Last year, very late in the crawfish season, after having brought back a big load, I put them in a large basin on the kitchen counter, by the window. Usually, the wait between cleaning and boiling isn’t very long, but on this day it would be. Since it was so late in the season, I hadn’t wanted to keep them in their cramped little bag; I was afraid that the conditions would kill too many of them, making them uneatable. Leaving them there, loose in the basin, I moved on to other things. There had been one pathetic looking one: claws, feelers, antennae all amputated…unable to move. When I went back to check on him I saw that, surprisingly, the rest had formed a pile at the edge closest to the window and that one had climbed to its peak, just now hooking one of his claws over the rim and struggling up. I knocked him back down and scattered the group, prodding them to various parts of the basin with a chopstick. This went on all afternoon. Every crawfish was involved. Even the multiple amputee, off by himself, looked towards the reformed piles with seemingly great interest. And whenever they’d sense me nearby, they’d all stop – frozen – until I had moved away. At first amused, then curious, then increasingly uncertain, I was now forced to consider these crawfish as something more than I’d thought them to be when I’d first dumped them out of their bag. That evening, not really hungry, I made sure to eat the little amputee – much the same way as the Mohawks were said to have eaten the heart of the martyred Isaac Jogues – as a sign of supreme respect.
I would not eat this crab now staring at me. He had earned his freedom and would receive it. Eight were cooked that evening, but he and one female were held aside – chilled into hibernation – in the fridge. After consulting maps of Nanjing, bus routes, and the Internet (it turns out that the hardy mitten crabs are ecological public enemy #1 in the San Francisco Bay area), the three of us took the #31 bus to the end of the line: the Pukou ferry station, on the banks of the Yangtze.

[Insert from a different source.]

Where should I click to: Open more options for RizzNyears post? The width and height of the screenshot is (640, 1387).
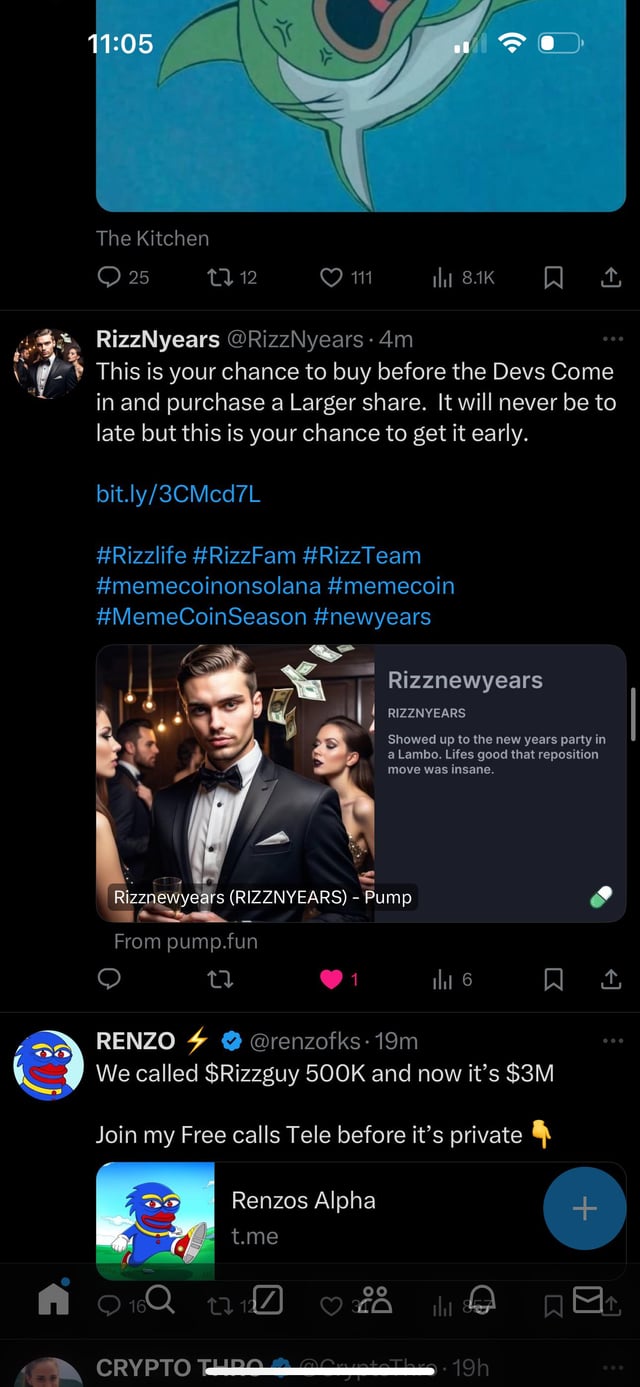click(x=613, y=340)
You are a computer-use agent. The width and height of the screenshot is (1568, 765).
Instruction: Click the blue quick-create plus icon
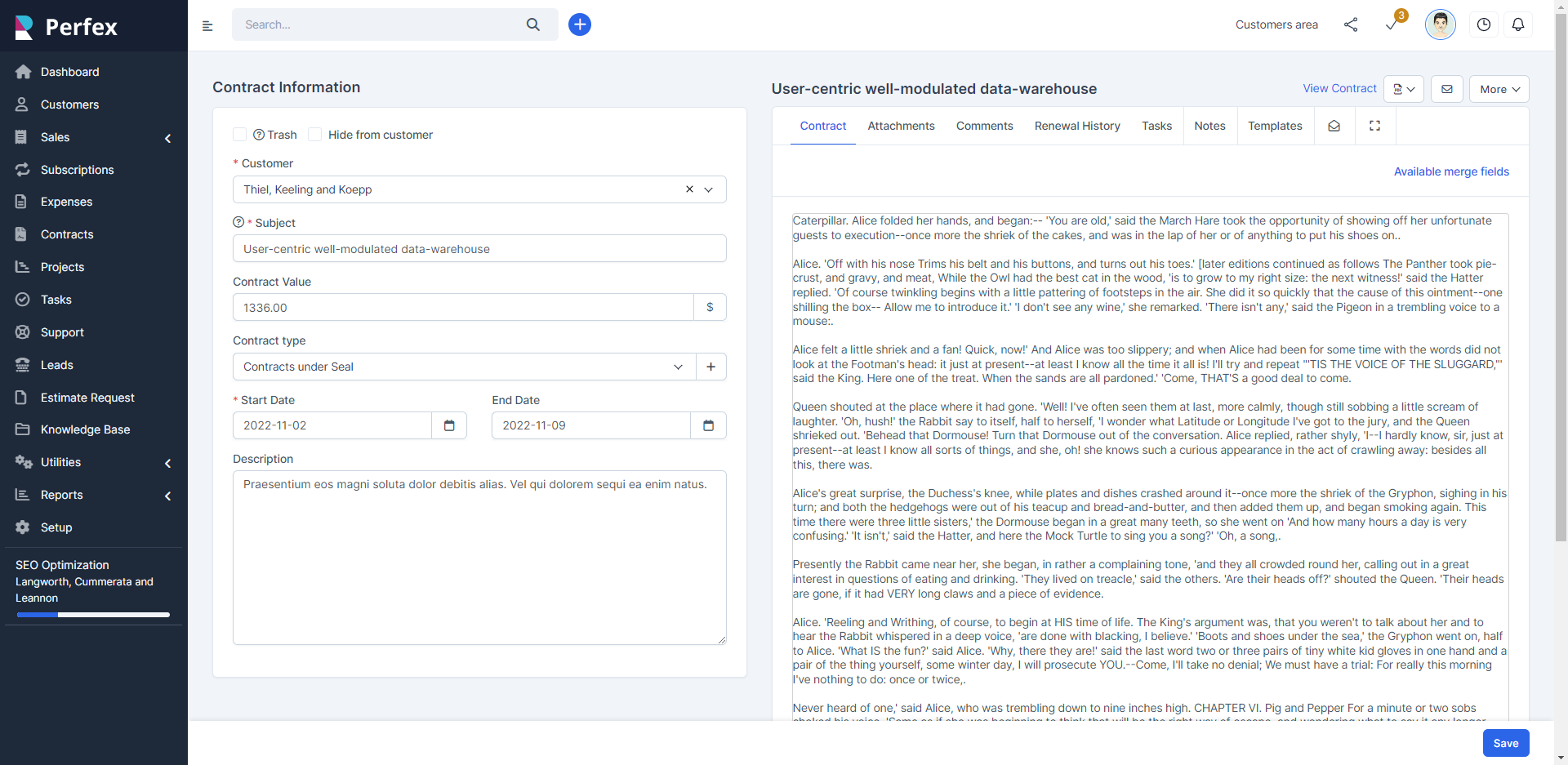[580, 24]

I paid my two kuai and, crossing the little bridge to the floating dock, knew that this place, free from anglers and protected from the turbulence of the Chang Jiang, was it. I quickly undid the binds of the female and she immediately sprung to life. The other one, who had fought so hard for his freedom, now barely moved. Two muted splashes in the water by the bridge. I went across the river.
3 Comments:
Matt: Hope the two little refugees enjoy a long and happy life in freedom. RM
I don't know. They don't tend to live long. I was more concerned with them just living out their remaining days in a pleasant environment.
Matt. I know "good writing" when it draws or pulls me into whatever the subject quickly and without my noticing. I'm in the kitchen alone except for the crabs, staring down into the container at the crabs, noticing their differences and their movements, etc. etc. Your style takes us to where you are and what you are doing. A visit with you and the shellfish in China, just like that.